#### What you have to do
Please reproduce only the lines between the one holding "coordinates (604, 298)." and the one holding "y-tick-label: 20,000 is", inclusive, substituting "Locate" for every "Where is" and keeping everything else unchanged.

───── Data

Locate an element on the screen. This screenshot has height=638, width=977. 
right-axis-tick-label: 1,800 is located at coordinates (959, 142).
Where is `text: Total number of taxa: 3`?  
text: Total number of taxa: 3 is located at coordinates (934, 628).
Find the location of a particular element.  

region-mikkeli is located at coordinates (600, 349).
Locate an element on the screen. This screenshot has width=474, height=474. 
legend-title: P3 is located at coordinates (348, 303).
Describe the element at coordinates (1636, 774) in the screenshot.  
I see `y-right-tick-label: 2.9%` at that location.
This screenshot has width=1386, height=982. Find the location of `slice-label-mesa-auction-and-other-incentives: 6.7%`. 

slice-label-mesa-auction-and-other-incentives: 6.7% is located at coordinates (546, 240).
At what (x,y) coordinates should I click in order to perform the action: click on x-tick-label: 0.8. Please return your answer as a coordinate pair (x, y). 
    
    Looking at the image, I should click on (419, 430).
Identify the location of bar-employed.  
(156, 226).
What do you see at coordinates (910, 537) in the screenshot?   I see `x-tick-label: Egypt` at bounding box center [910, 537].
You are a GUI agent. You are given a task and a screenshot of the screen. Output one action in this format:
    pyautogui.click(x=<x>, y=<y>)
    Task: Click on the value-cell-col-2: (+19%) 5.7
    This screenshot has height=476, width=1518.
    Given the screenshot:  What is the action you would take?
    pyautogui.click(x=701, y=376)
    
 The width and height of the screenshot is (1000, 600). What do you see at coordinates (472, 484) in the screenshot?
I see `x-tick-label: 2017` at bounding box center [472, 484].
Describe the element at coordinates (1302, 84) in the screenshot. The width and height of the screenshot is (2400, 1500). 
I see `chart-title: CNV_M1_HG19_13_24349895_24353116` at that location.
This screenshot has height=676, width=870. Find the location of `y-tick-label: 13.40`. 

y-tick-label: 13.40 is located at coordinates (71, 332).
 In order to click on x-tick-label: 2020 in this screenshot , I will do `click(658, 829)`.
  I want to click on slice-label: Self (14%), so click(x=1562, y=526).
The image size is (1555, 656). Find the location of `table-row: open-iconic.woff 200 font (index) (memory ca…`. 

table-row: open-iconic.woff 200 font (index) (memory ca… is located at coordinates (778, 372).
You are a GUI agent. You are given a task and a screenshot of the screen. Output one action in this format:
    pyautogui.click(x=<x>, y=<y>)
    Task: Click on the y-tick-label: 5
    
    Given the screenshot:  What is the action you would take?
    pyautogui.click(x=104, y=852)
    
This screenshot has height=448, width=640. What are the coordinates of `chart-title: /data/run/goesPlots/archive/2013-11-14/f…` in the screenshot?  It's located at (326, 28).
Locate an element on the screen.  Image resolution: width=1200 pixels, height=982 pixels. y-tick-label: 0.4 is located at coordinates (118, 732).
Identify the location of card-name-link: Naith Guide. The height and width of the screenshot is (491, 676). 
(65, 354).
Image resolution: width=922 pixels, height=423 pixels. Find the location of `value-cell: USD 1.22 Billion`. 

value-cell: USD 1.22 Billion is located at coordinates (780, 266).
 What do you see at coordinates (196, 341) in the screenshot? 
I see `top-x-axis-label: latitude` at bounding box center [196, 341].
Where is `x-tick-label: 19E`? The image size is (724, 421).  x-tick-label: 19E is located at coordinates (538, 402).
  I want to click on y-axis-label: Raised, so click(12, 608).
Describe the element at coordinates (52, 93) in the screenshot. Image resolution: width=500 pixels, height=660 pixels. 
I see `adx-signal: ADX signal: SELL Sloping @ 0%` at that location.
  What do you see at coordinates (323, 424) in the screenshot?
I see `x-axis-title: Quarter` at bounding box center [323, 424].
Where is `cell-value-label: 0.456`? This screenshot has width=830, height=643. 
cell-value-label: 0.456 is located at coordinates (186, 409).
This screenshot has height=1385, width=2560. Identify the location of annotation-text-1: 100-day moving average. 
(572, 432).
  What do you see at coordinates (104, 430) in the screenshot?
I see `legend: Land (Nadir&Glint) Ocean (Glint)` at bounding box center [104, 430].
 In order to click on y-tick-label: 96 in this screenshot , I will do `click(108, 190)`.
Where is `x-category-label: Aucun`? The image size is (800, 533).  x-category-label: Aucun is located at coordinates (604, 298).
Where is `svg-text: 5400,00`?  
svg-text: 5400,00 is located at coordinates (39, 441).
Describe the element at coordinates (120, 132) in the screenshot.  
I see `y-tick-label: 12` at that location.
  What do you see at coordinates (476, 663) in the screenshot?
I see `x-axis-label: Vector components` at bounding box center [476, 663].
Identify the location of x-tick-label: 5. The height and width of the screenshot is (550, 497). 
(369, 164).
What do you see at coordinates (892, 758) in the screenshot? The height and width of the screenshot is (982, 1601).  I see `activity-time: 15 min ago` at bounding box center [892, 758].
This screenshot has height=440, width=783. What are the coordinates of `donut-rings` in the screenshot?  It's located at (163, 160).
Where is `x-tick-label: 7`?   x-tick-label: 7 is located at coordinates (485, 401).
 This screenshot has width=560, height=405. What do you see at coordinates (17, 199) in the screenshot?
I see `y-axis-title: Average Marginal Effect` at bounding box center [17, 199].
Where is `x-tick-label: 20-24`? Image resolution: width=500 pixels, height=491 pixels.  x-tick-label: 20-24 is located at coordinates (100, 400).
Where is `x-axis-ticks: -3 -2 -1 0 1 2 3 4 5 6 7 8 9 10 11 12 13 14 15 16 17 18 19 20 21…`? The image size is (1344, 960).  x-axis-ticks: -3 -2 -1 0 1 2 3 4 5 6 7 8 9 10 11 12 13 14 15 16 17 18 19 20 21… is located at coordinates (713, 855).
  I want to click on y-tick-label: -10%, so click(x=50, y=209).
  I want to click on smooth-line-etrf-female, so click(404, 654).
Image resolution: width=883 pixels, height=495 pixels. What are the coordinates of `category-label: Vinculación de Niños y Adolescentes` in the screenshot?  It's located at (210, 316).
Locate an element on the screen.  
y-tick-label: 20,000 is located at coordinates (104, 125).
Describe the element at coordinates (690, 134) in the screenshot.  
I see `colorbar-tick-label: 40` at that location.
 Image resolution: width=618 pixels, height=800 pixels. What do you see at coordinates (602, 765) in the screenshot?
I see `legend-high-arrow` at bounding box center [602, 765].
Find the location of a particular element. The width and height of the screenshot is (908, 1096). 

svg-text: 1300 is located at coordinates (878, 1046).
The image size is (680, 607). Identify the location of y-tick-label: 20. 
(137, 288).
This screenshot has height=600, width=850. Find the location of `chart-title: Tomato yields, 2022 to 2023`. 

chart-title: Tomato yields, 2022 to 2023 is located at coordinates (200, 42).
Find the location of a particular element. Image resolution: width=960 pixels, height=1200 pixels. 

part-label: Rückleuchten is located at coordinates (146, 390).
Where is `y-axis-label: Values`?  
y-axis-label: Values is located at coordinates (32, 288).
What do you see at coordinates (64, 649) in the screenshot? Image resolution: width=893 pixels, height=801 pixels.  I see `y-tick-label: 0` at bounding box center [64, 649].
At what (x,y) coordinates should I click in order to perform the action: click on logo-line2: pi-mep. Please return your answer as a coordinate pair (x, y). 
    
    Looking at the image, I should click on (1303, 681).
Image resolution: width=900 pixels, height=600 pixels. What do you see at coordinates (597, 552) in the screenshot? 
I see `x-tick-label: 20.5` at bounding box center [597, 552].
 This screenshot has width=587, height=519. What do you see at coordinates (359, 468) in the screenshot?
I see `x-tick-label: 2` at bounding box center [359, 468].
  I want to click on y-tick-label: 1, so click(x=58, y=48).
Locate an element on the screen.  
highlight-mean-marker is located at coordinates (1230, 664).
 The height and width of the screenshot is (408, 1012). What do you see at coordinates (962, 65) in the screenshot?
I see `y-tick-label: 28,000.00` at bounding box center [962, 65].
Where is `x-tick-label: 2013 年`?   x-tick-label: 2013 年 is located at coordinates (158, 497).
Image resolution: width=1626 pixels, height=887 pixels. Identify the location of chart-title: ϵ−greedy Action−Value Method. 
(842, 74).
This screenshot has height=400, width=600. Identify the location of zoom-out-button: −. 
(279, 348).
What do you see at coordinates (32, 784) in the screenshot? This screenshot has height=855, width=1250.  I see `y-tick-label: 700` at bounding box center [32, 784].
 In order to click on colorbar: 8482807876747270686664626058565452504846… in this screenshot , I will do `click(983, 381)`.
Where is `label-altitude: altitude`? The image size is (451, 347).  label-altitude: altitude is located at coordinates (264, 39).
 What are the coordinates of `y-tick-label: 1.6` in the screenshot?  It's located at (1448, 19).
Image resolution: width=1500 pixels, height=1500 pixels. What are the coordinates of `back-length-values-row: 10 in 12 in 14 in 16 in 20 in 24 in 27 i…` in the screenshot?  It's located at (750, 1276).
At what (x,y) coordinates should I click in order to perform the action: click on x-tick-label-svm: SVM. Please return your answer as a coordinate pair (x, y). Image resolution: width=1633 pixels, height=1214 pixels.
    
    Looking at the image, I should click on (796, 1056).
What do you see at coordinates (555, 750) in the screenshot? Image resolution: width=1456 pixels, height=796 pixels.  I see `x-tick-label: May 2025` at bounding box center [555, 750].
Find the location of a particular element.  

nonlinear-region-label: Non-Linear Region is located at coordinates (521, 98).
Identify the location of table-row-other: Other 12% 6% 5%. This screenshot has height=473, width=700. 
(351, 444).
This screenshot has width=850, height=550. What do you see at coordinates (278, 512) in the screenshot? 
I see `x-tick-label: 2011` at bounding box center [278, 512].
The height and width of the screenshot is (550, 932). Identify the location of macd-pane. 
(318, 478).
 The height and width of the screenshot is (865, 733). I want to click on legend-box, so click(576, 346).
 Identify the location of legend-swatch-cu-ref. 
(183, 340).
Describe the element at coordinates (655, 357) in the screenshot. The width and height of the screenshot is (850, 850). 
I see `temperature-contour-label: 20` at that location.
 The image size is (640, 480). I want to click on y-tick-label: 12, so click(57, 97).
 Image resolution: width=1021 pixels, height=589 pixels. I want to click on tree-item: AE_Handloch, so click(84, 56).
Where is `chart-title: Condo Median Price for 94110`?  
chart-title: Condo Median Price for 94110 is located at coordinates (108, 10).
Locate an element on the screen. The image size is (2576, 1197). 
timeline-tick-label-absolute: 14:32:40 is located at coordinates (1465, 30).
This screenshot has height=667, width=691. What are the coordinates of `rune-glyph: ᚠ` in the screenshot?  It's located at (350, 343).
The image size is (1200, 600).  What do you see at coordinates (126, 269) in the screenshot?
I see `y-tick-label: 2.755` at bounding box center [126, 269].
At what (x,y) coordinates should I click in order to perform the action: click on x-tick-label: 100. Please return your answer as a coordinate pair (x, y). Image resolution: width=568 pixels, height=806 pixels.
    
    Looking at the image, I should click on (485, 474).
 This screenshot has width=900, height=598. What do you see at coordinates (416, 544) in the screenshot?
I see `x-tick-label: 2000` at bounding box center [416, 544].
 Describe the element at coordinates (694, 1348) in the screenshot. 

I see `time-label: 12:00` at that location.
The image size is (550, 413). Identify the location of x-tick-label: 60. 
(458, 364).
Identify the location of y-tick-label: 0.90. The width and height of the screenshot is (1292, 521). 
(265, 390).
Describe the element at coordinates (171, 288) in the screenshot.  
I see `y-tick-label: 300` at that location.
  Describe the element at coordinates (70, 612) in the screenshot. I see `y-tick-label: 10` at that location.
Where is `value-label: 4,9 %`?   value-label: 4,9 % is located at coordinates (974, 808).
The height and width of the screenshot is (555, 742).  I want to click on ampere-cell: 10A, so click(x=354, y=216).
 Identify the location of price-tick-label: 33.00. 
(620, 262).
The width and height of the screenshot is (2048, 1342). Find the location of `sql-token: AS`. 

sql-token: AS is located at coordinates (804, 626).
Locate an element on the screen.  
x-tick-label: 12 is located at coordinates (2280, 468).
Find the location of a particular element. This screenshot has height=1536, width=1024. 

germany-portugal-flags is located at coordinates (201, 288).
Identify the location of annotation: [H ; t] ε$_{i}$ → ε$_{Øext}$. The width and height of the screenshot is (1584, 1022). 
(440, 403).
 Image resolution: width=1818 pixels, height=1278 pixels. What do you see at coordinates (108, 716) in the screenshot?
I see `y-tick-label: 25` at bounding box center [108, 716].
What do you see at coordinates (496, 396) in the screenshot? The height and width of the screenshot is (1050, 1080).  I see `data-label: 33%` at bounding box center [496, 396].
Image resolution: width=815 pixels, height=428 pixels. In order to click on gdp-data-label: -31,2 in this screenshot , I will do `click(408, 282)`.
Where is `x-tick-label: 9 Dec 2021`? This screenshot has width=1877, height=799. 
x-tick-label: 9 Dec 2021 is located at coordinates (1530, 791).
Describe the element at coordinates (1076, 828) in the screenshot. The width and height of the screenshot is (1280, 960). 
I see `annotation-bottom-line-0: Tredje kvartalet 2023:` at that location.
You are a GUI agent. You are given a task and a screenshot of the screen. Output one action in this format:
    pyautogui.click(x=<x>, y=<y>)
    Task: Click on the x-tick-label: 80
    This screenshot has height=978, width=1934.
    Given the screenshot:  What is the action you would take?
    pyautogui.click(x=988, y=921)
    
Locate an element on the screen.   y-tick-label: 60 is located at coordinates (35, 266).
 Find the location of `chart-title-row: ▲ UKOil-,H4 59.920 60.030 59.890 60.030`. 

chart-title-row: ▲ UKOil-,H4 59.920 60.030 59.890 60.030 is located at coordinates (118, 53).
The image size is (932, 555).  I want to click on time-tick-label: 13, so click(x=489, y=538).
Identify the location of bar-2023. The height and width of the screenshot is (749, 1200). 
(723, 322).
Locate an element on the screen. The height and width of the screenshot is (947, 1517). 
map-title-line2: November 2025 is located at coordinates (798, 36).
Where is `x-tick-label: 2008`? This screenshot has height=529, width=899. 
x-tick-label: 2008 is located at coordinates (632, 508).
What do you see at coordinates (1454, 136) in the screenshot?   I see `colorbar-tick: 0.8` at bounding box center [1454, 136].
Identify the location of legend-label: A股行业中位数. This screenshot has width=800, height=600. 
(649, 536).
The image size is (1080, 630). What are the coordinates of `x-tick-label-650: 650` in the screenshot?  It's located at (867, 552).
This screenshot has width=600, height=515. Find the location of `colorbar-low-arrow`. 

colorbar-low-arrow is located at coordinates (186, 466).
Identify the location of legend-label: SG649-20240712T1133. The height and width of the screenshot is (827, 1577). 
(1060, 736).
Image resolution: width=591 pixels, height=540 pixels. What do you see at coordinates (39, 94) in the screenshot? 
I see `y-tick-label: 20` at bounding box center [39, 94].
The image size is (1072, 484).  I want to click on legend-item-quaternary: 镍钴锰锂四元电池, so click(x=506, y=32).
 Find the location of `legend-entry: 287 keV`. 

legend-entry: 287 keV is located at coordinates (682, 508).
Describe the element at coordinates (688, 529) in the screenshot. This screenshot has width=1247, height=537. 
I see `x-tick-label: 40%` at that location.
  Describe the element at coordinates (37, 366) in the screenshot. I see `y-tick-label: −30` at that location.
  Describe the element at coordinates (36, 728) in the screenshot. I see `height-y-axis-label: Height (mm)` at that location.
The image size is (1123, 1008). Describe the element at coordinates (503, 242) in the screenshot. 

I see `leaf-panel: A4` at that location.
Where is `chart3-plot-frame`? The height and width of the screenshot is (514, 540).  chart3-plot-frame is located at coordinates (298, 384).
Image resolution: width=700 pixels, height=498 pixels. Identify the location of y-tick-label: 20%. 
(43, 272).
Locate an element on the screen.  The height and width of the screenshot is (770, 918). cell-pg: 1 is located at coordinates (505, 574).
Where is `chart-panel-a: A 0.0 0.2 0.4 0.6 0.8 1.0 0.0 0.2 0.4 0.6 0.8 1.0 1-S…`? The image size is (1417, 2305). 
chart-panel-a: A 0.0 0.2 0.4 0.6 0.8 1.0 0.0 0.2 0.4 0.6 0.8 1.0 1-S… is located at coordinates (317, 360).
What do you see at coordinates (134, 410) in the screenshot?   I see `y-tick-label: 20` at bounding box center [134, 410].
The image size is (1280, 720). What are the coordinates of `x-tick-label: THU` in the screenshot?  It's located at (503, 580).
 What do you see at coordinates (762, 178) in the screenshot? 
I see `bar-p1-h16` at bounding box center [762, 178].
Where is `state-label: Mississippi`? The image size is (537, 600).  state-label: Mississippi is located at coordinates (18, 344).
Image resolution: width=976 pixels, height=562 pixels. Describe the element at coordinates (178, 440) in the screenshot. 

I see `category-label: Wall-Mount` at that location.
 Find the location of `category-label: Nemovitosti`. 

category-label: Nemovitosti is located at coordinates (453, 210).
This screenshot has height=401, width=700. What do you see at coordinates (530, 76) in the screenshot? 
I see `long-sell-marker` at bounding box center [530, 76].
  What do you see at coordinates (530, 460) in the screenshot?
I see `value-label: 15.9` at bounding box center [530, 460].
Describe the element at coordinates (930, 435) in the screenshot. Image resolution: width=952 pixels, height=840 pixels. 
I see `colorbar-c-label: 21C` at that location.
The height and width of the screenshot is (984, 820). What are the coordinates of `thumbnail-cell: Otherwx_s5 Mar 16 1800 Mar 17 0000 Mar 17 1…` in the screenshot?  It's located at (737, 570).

──────────

#### Response area
Locate `x-category-label: Aucun`? The image size is (800, 533).  x-category-label: Aucun is located at coordinates (604, 298).
Locate `svg-text: 5400,00`?  
svg-text: 5400,00 is located at coordinates (39, 441).
Describe the element at coordinates (120, 132) in the screenshot.  
I see `y-tick-label: 12` at that location.
  What do you see at coordinates (476, 663) in the screenshot?
I see `x-axis-label: Vector components` at bounding box center [476, 663].
Identify the location of x-tick-label: 5. The height and width of the screenshot is (550, 497). 
(369, 164).
What do you see at coordinates (892, 758) in the screenshot? The height and width of the screenshot is (982, 1601).  I see `activity-time: 15 min ago` at bounding box center [892, 758].
This screenshot has height=440, width=783. What are the coordinates of `donut-rings` in the screenshot?  It's located at (163, 160).
Locate `x-tick-label: 7`?   x-tick-label: 7 is located at coordinates (485, 401).
 This screenshot has width=560, height=405. What do you see at coordinates (17, 199) in the screenshot?
I see `y-axis-title: Average Marginal Effect` at bounding box center [17, 199].
Locate `x-tick-label: 20-24`? Image resolution: width=500 pixels, height=491 pixels.  x-tick-label: 20-24 is located at coordinates (100, 400).
Locate `x-axis-ticks: -3 -2 -1 0 1 2 3 4 5 6 7 8 9 10 11 12 13 14 15 16 17 18 19 20 21…`? The image size is (1344, 960).  x-axis-ticks: -3 -2 -1 0 1 2 3 4 5 6 7 8 9 10 11 12 13 14 15 16 17 18 19 20 21… is located at coordinates (713, 855).
  I want to click on y-tick-label: -10%, so click(x=50, y=209).
  I want to click on smooth-line-etrf-female, so click(404, 654).
Image resolution: width=883 pixels, height=495 pixels. What are the coordinates of `category-label: Vinculación de Niños y Adolescentes` in the screenshot?  It's located at (210, 316).
Locate an element on the screen.  
y-tick-label: 20,000 is located at coordinates (104, 125).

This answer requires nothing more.